▸ **What is needed**
Your task is to repeat the records exactly from the line containing "This screenshot has height=284, width=495." onward, through the final line.
[Study material]
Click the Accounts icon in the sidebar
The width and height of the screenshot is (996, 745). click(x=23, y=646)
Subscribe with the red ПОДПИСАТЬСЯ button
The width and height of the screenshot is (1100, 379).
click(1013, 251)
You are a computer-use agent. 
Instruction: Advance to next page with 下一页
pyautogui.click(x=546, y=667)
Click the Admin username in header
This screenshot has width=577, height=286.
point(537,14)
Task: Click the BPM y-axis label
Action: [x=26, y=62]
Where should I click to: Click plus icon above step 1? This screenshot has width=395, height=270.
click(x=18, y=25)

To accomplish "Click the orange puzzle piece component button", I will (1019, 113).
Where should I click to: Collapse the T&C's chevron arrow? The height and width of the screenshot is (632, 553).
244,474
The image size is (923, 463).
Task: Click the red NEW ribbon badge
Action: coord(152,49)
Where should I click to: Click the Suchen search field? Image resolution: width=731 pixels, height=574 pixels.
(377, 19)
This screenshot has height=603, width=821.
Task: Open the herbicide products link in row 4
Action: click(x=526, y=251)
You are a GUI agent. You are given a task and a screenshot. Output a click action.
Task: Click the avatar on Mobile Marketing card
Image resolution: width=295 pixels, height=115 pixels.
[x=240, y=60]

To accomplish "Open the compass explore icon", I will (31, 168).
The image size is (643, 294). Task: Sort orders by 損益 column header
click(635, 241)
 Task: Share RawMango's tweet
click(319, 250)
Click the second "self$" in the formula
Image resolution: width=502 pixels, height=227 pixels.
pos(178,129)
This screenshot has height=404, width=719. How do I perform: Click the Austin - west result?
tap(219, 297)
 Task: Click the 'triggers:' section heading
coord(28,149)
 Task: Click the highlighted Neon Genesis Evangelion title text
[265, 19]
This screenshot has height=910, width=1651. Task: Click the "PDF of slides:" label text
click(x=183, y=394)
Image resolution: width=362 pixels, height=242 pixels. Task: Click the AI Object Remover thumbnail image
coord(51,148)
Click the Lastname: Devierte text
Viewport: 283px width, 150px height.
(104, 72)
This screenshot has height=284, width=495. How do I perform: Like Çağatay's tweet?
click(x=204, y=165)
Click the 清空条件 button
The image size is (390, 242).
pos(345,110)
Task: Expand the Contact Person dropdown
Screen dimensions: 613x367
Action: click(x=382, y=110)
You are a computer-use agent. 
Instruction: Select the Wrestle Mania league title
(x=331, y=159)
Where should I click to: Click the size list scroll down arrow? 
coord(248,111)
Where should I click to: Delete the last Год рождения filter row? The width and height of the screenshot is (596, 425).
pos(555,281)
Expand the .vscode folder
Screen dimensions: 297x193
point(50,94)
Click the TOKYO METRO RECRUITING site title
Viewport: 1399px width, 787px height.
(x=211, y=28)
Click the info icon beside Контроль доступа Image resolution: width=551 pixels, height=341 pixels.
[/Study material]
▸ **Output for this exercise**
This screenshot has height=284, width=495. How do I perform: Like Çağatay's tweet?
click(x=204, y=165)
Click the 清空条件 button
The image size is (390, 242).
pos(345,110)
Task: Expand the Contact Person dropdown
Screen dimensions: 613x367
Action: click(x=382, y=110)
You are a computer-use agent. 
Instruction: Select the Wrestle Mania league title
(x=331, y=159)
Where should I click to: Click the size list scroll down arrow? 
coord(248,111)
Where should I click to: Delete the last Год рождения filter row? The width and height of the screenshot is (596, 425).
pos(555,281)
Expand the .vscode folder
Screen dimensions: 297x193
point(50,94)
Click the TOKYO METRO RECRUITING site title
Viewport: 1399px width, 787px height.
(x=211, y=28)
Click the info icon beside Контроль доступа Image resolution: width=551 pixels, height=341 pixels.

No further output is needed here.